Two peoples claim Elizabeth as a special saint: the Germans and Hungarians. Hungary claims her because she was born a princess and spent the first four years of her life there. At that tender age, her father, King Andrew, took her far from home to the Wartburg Castle near the city of Eisenach, a fortress made famous a few centuries later as a place of refuge for Martin Luther during the Reformation era. The king had made a contract for her to marry Ludwig, a son of the local Landgrave. Such politically arranged marriages were common in the 13th century. Frequently the betrothed children were educated by the same tutors and spent hours together learning the etiquette of the court. Actual romance in these situations was rare. However, Ludwig and Elizabeth developed strong bonds of affection and were married when she was 14. Ludwig already had succeeded his father as ruler of Thuringia, so Elizabeth shared that rule as his wife. Germany claims Elizabeth because of her life as an outstanding Christian queen.
Her six-year reign is still remembered in Thuringia. Not only did she have four children in those years, but she made it her priority to fill the castle and countryside with her charity. She built hospitals for the poor, fed the hungry from the Wartburg’s kitchen, dressed orphans warmly in wintertime, and even gave up her own royal bed to a leper when one of the hospices she had established became overcrowded. Elizabeth took to heart the words of Jesus, “as you did it to one of the least of these my brothers, you did it to me” (Matthew 25:40). She loved the unlovable, just as Jesus loved us in our sinfulness and gave his life for us. Demonstrating the charity Saint Paul commended to the Colossians, she bound her virtues together with love.
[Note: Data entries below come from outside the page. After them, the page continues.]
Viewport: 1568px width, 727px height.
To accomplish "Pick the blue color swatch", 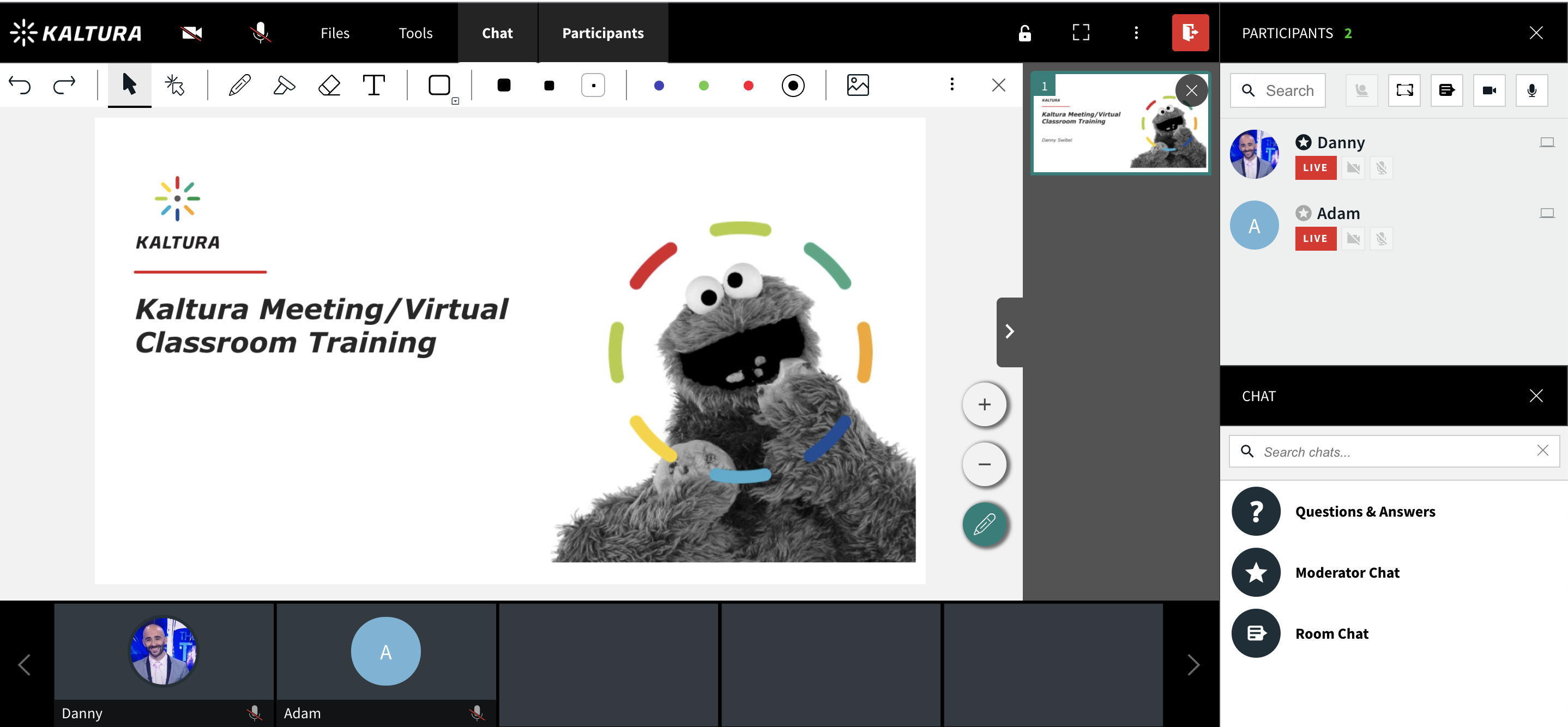I will click(x=659, y=86).
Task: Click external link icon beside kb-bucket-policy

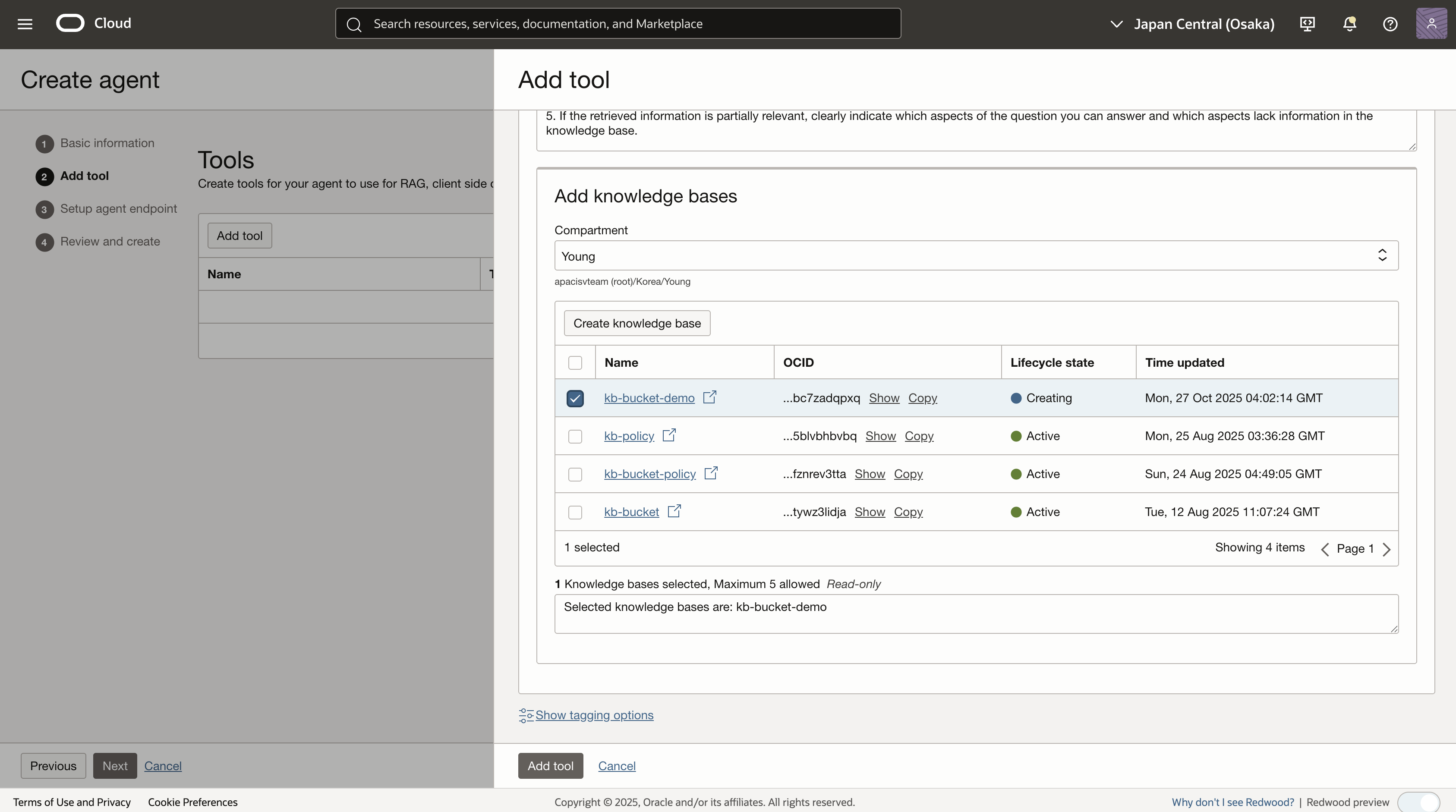Action: (x=710, y=473)
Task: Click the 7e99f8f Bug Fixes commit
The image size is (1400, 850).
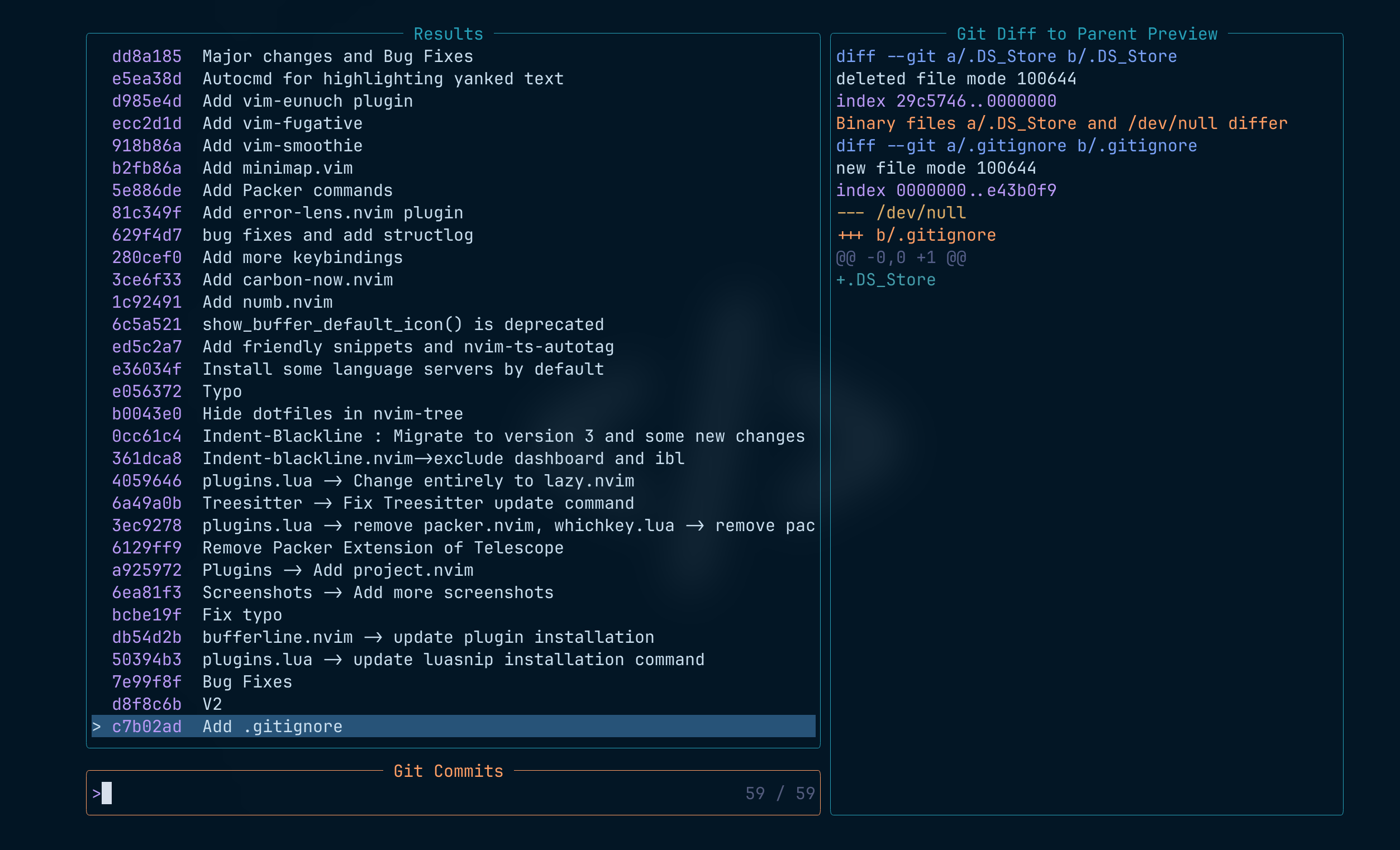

Not everyone in the royal family supported Elizabeth’s generous sharing from the royal treasury. When Ludwig died of the plague while traveling with the Fifth Crusade to the Holy Land, Elizabeth’s brother-in-law evicted her and the four children from the Wartburg. She was 20 years old. Even in this sad situation, Elizabeth maintained her nobility and her faith. After making living arrangements for each of her children, she entered a religious order. The rest of her life was spent caring for the sick at Marburg, Germany, making clothes for the needy, and fishing in local streams when food for her patients ran low. Only four years after her death (brought on by her austere lifestyle), she was officially named a saint of the church.
Gracious God and giver of all good gifts, help us find fulfillment in charity. Let your Holy Spirit guide us as we invest our time and share our possessions so that the resources of our lives are well spent. In Jesus’ name we pray. Amen.